**Input data**.
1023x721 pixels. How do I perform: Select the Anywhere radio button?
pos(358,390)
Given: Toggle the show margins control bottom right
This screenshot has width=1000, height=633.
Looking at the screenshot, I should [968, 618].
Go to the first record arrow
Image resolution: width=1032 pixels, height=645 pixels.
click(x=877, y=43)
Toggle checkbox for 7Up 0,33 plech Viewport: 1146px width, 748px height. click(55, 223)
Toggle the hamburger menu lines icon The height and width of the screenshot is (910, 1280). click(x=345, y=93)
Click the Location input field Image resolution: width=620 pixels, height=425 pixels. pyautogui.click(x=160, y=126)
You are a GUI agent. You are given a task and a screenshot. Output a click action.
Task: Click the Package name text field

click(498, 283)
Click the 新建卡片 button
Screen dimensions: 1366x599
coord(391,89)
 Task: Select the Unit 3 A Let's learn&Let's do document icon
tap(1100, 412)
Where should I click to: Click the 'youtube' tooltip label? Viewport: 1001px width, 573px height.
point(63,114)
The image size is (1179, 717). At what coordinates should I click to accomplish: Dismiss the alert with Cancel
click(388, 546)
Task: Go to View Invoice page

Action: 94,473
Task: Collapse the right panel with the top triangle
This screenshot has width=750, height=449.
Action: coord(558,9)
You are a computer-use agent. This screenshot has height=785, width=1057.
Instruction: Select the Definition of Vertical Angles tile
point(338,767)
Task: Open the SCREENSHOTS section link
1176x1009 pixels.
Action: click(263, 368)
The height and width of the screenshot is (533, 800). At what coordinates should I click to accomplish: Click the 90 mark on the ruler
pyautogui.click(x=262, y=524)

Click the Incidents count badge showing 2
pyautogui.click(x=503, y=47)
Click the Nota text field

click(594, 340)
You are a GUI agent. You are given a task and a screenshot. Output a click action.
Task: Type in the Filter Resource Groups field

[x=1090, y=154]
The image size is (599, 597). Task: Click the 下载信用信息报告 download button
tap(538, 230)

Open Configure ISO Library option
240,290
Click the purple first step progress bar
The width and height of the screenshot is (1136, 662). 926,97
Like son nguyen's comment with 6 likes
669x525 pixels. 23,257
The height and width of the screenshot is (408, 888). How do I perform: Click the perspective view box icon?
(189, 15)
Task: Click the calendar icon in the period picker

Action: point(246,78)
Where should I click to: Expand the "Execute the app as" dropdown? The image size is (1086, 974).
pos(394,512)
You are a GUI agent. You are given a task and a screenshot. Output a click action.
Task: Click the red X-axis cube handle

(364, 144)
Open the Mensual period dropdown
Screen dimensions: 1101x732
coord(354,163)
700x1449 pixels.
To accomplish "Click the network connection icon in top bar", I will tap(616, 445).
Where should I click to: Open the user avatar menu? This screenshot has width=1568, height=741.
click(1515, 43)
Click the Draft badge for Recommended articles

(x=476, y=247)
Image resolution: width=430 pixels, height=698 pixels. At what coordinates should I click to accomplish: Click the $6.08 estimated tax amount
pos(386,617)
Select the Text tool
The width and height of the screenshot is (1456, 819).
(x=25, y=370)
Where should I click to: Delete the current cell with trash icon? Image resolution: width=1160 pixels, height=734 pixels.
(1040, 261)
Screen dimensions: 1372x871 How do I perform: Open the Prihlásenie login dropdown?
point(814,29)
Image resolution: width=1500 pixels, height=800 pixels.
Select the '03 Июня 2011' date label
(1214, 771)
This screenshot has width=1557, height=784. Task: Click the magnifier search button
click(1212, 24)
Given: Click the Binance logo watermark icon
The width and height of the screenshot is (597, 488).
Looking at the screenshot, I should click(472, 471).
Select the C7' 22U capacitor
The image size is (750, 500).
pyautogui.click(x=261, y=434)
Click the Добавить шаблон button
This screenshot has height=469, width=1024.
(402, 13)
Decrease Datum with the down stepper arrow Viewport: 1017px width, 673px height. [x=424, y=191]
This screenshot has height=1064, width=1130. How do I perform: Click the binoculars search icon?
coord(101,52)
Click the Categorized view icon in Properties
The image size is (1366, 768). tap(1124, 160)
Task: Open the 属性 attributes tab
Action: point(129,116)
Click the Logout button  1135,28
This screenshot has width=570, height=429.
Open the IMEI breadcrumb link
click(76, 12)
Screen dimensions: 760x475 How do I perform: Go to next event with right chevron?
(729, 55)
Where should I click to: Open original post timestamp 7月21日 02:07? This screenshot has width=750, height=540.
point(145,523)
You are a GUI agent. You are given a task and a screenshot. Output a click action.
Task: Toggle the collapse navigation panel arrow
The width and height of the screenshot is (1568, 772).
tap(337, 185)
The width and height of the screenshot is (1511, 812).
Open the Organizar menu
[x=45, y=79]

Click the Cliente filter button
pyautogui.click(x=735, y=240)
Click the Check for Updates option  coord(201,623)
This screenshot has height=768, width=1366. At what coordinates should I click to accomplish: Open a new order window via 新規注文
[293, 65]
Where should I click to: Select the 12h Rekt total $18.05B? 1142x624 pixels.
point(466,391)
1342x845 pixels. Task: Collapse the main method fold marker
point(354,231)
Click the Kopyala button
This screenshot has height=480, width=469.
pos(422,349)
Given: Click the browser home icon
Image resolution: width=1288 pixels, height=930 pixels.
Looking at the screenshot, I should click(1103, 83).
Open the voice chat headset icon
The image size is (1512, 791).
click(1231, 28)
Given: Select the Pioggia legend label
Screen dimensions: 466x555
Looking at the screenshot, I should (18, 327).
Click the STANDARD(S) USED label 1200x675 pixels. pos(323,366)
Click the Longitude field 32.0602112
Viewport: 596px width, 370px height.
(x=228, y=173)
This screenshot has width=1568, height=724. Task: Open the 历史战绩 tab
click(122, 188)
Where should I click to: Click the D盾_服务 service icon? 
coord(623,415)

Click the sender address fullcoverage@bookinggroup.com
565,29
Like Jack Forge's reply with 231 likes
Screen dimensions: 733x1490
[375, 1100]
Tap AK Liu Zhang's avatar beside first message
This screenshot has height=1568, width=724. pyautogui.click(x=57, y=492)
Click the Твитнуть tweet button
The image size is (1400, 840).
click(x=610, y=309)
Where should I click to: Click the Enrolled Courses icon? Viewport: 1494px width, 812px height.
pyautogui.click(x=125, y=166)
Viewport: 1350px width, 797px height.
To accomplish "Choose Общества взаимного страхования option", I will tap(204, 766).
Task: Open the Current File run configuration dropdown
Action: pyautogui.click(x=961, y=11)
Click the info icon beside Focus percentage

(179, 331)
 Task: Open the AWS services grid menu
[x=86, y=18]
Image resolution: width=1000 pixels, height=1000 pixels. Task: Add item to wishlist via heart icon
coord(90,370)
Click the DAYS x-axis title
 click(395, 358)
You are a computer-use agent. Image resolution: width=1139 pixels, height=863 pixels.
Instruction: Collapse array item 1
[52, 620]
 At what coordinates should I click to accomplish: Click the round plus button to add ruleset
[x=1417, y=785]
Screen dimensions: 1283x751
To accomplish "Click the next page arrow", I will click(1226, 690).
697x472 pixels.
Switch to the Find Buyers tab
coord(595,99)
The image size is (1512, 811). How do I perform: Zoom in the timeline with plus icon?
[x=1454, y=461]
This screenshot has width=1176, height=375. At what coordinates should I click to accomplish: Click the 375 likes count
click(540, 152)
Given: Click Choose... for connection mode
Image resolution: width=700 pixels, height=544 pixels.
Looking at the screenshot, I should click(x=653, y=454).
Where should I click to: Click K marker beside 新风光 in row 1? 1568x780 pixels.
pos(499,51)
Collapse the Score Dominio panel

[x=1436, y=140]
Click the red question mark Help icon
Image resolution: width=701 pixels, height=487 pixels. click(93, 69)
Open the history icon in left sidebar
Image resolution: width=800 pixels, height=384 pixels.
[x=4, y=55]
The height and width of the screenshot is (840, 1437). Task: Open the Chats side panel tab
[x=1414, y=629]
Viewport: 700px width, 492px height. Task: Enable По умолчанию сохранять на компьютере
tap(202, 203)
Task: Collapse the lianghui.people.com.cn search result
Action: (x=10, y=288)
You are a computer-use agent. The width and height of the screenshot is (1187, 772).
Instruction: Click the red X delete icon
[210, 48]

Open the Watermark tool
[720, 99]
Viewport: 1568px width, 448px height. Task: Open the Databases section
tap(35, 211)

**Goal of the exercise**. Take from the listing above each line in which the string "Toggle" is found.

**Your response**.
Given: Toggle the show margins control bottom right
Toggle checkbox for 7Up 0,33 plech Viewport: 1146px width, 748px height. click(55, 223)
Toggle the hamburger menu lines icon The height and width of the screenshot is (910, 1280). click(x=345, y=93)
Task: Toggle the collapse navigation panel arrow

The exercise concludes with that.